FVG Basics Recap
A Fair Value Gap is a 3-candle pattern where the middle candle's body is so large that the wicks of candles 1 and 3 don't overlap — creating a gap in 'fair' price where no trading occurred. These gaps represent institutional imbalance and price tends to return to fill them.
Consequent Encroachment (CE)
The 50% level of any FVG. This is the most important level within a gap. When price reaches the CE of an FVG, approximately 70% of the time it reacts. Many institutional traders place their limit orders at the CE rather than the edge of the FVG for better fills.
FVG Inversion
When an FVG is completely filled and price closes beyond it, the gap 'inverts' and acts in the opposite direction. A bullish FVG that gets completely filled and broken to the downside becomes bearish resistance. Inversions are powerful because they show where institutional intent changed.
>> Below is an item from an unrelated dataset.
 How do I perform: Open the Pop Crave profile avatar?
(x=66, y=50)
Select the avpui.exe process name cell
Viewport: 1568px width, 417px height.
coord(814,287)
Partial Fill vs Complete Fill
If price enters an FVG but reverses before reaching the CE, it's a partial fill — the gap is still valid and may be retested. If price reaches the CE and reverses, the most significant institutional orders were filled. If price completely fills the gap, the institutional imbalance has been resolved.
Using FVGs as Dynamic Levels
Unfilled FVGs act as magnetic zones — price is drawn to them. In trending markets, stack FVGs in the direction of the trend to identify the strongest institutional bias. Quantum Algo tracks FVG mitigation status in real time, showing you which gaps are still active and which have been filled.
Time Decays an FVG's Relevance
Freshness matters. A fair value gap is most likely to be respected soon after it forms, while order flow still "remembers" the inefficiency. The longer price ignores a gap, the more stale and less reliable it becomes. Prioritise recent, untested gaps over old ones buried under newer structure — age is information.
The FVG Confluence Hierarchy
Not all gaps deserve equal weight. Rank them: a higher-timeframe FVG overlapping an order block in the correct premium or discount zone is a top-tier level; a lower-timeframe gap with no other confluence sits at the bottom. The more independent reasons stack on the same price, the more confident the entry — but two or three strong reasons beat a pile of weak ones.
Frequently asked questions
What is consequent encroachment in trading?
Consequent encroachment is the 50 percent midpoint level of a Fair Value Gap. It is the most significant level within any FVG because approximately 70 percent of FVGs react at this level. Many institutional traders place limit orders at the CE for optimal fills.
What happens when an FVG inverts?
When an FVG is completely filled and price closes beyond it, the gap inverts and acts in the opposite direction. A bullish FVG becomes bearish resistance after inversion. This shows where institutional intent shifted and creates a new high-probability level.